Extrait de page:

************

Le cinéma : art nouveau, facteur social.
Cette simple phrase contient tout notre programme. En cette première chronique, développons-le quelque peu.
Le cinéma : art nouveau. Il faut entendre par là, le cinéma pur. Soit : le cinéma tirant de lui-même et de lui seul toutes les possibilités émotives. Nous aurons donc à pourfendre la littérature cinématesque et le cinéma littéraire ; et aussi, le son, la parole, les couleurs et le relief, en tant qu’employés dans la vision cinégraphique. Nous prônerons le cinéma pur, art nouveau.
Cela seul constitue déjà programme suffisant. Faire comprendre et aimer le cinéma : oui, beau programme et qui pourrait suffire.
Mais il y a plus.
Il y a peut-être, plus important.
Si vous êtes partisan du « tout ou rien », inutile, certes, de s’intéresser au cinéma facteur social ; il n’y a qu’à œuvrer pour le bouleversement du régime social que nous subissons, pour l’instauration d’un monde anarchiste. C’est un point de vue qui peut se soutenir.
Ce n’est pas le nôtre.
Sans engager en rien l’avenir sur lequel nous n’avons prise, personnellement, que d’un façon bien médiocre, nous constatons qu’il existe, présentement, un certain nombre de facteurs sociaux qui, par destination, devraient faciliter la bonne harmonie interhumaine et qui, accaparés par des esprits malfaisants, sont source d’abrutissement. Le cinéma est de ceux-là.
Il pourrait ne pas en être.
Le cinéma pourrait être indépendant.
Nous essaierons ici, dans la mesure de nos forces, à travailler à cette libération. Nous aurons à parler des scénarios, des « combines », des vedettes, des salles de projections et des salles spécialisées. Et de la censure. Et aussi de cette autre stupidité : le contingentement. Et même d’une certaine initiative que nous pourrions réaliser à Paris et qui serait prodigieusement intéressante.

************

Liste des données:

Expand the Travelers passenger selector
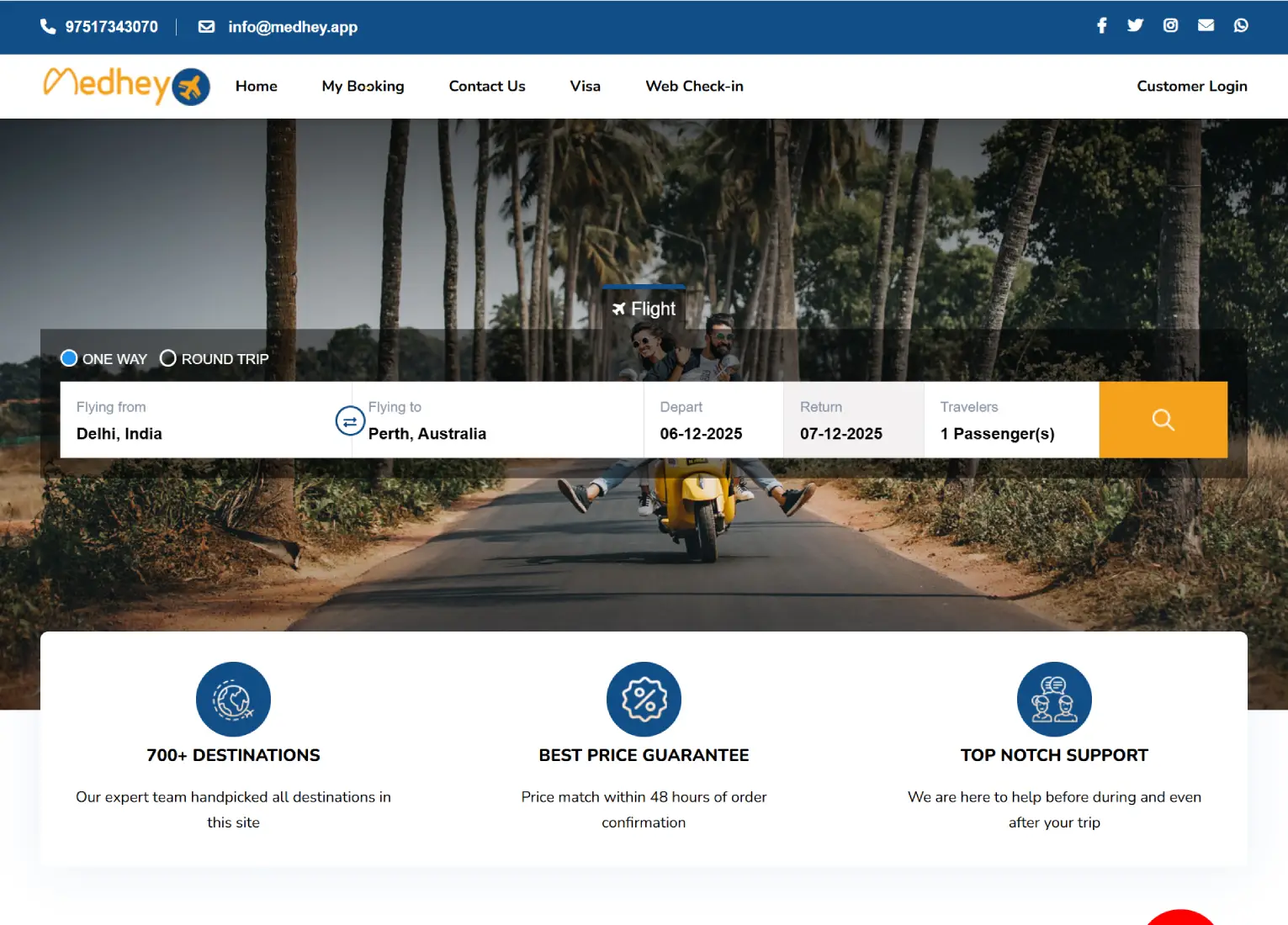Image resolution: width=1288 pixels, height=925 pixels. (1010, 420)
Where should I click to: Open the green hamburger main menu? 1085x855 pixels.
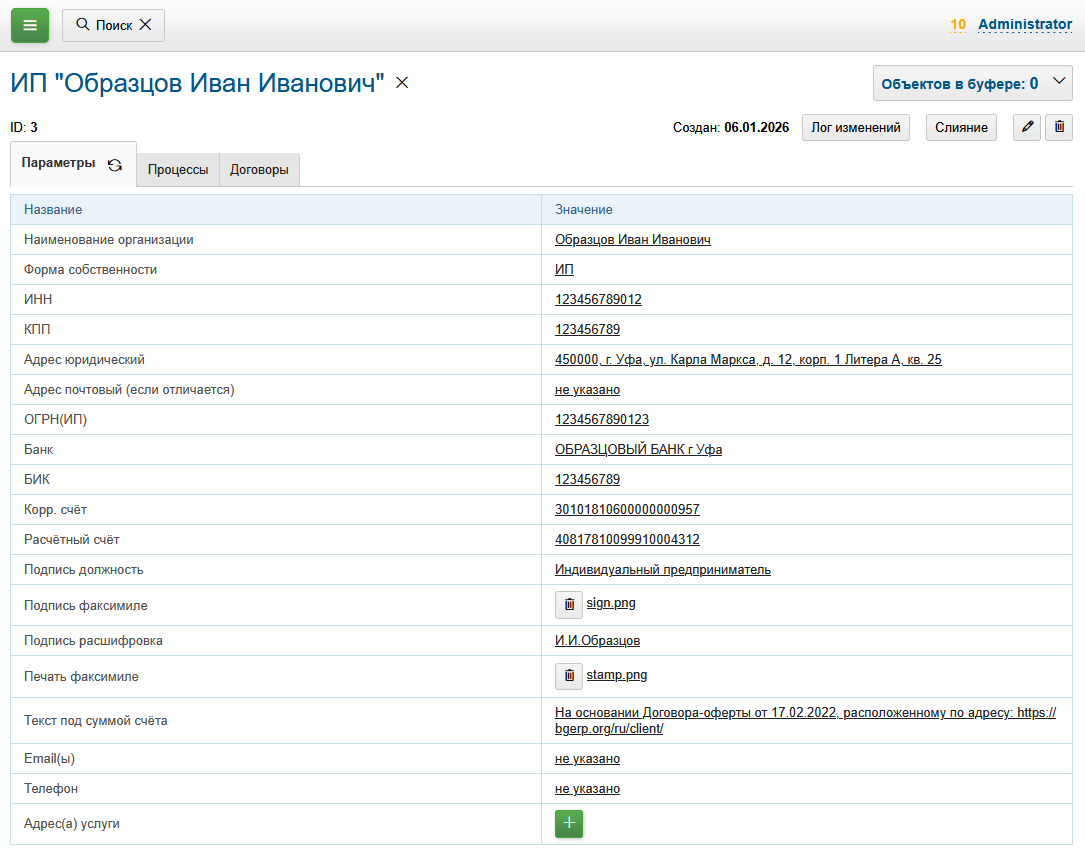pos(30,25)
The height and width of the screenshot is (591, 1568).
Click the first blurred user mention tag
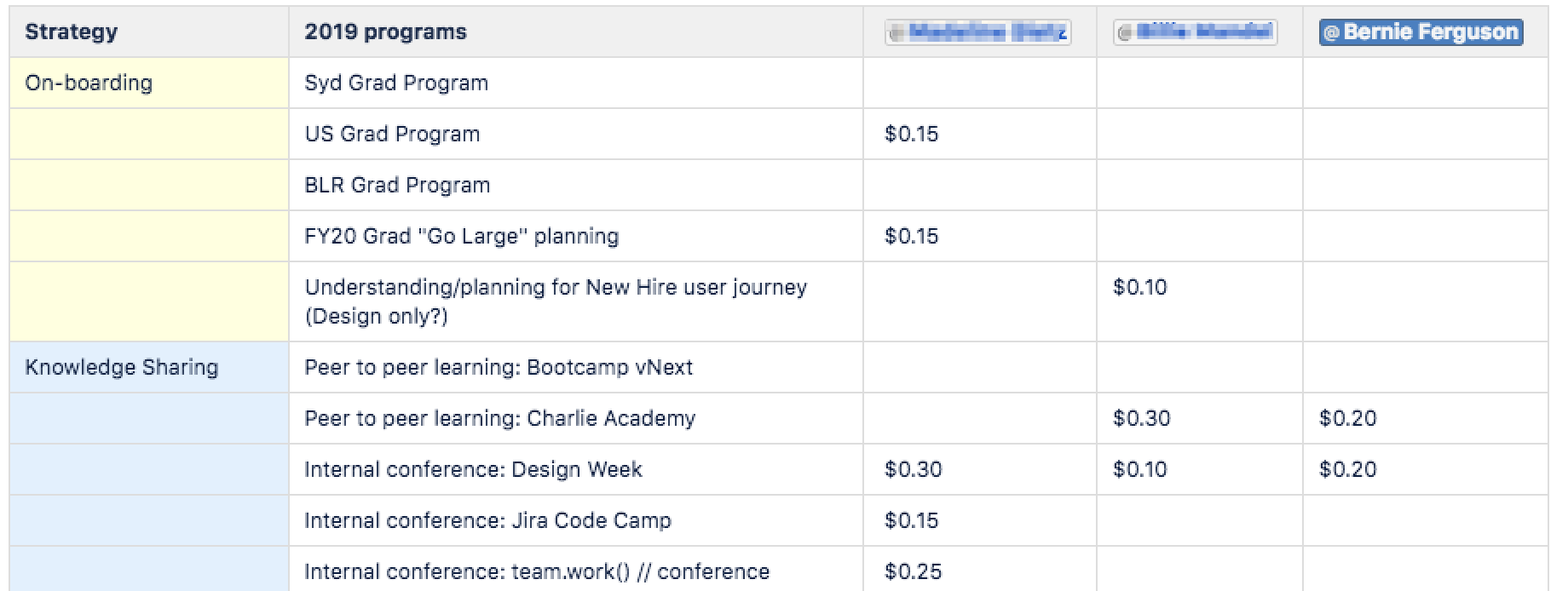click(x=978, y=32)
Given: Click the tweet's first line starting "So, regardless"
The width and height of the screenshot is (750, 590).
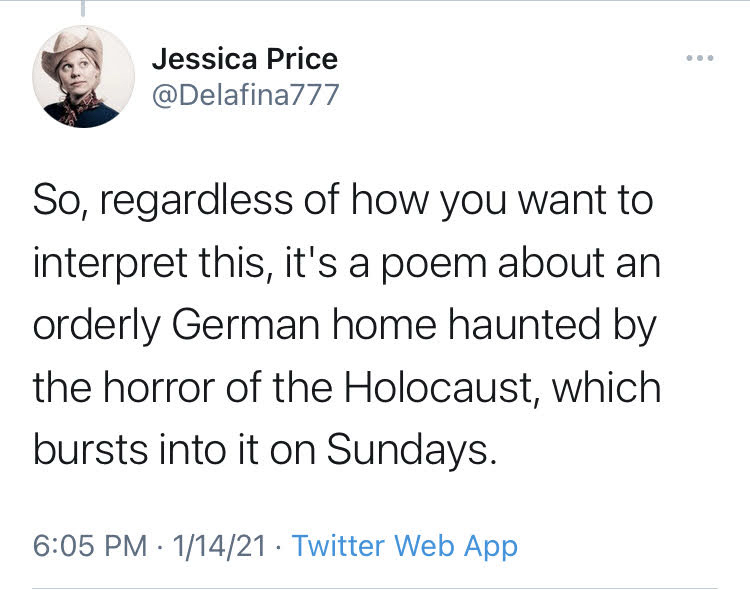Looking at the screenshot, I should point(342,201).
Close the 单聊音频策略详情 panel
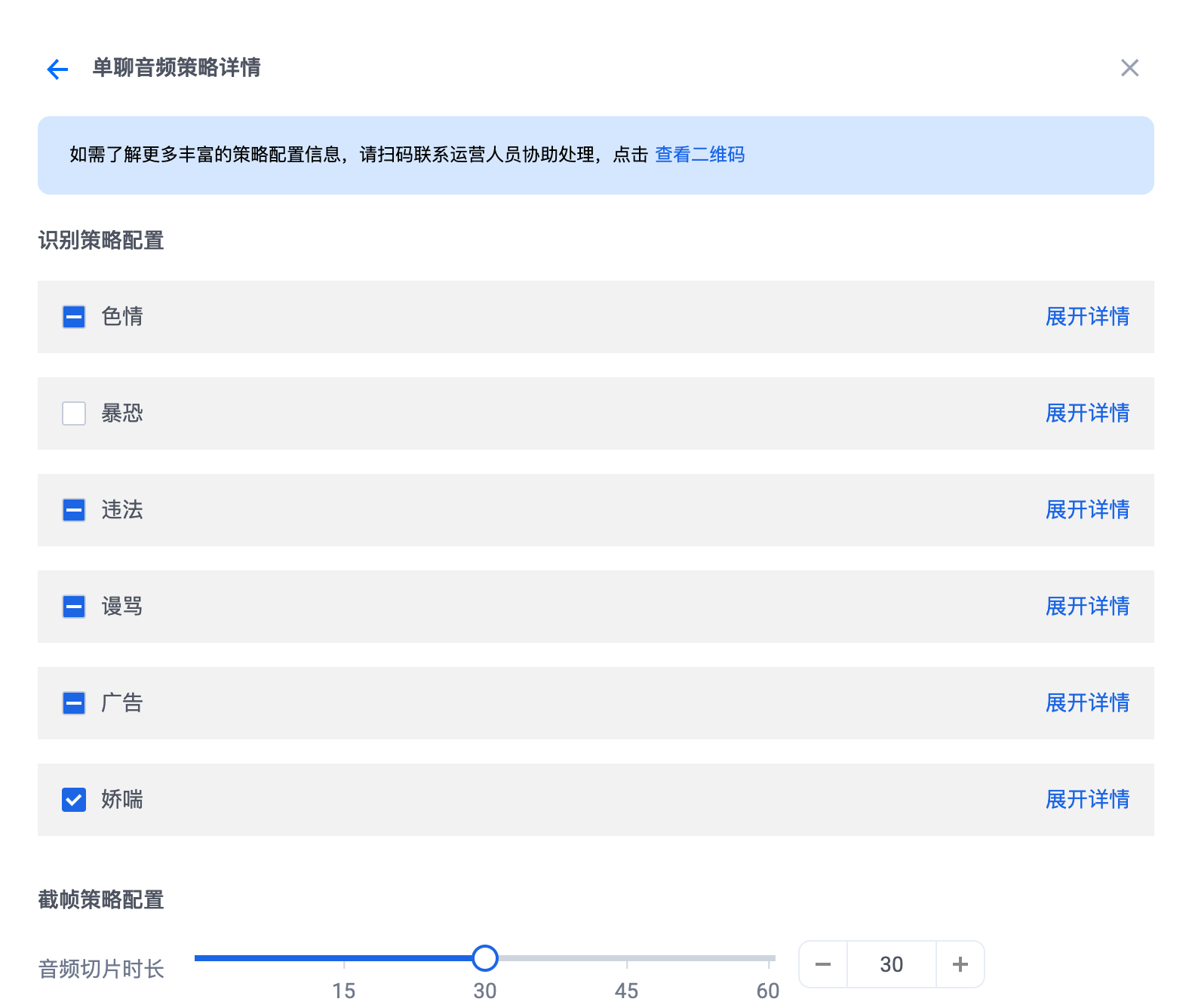The height and width of the screenshot is (1008, 1189). (1129, 68)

************

Travail demandé: Poursuivez la chronique sur le cinéma en reprenant juste après sa dernière phrase. Les lignes de données ne sont d'aucune utilité ici.

Espace de réponse:
Cette rubrique ne sera donc pas une rubrique d’actualités. Critique amateur, nous n’assisterons pas aux présentations des films nouveaux. Comme neuf fois sur dix, ces films sont des « navets », nous n’y perdrons rien, et nos lecteurs pas davantage. Critique amateur, nous payons notre place dans les salles où nous allons. Quand nous n’aurons aucun bon film à louer ou aucune idiotie filmée à critiquer utilement, nous parlerons du cinéma en général,(et, par ce qui précède, vous pouvez augurer qu’il y a fort à dire ; et fort à faire).
Mais nous ne traiterons pas du cinéma en technicien. Pas plus que critique professionnel, nous ne sommes cinéaste « qualifié ». Mais nous sommes assez au courant de la production cinégraphique pour ne pas être gêné par notre position de cinémane profane.
Ainsi s’achève notre déclaration de principe.
Si elle vous plaît, amis lecteurs, au mois prochain !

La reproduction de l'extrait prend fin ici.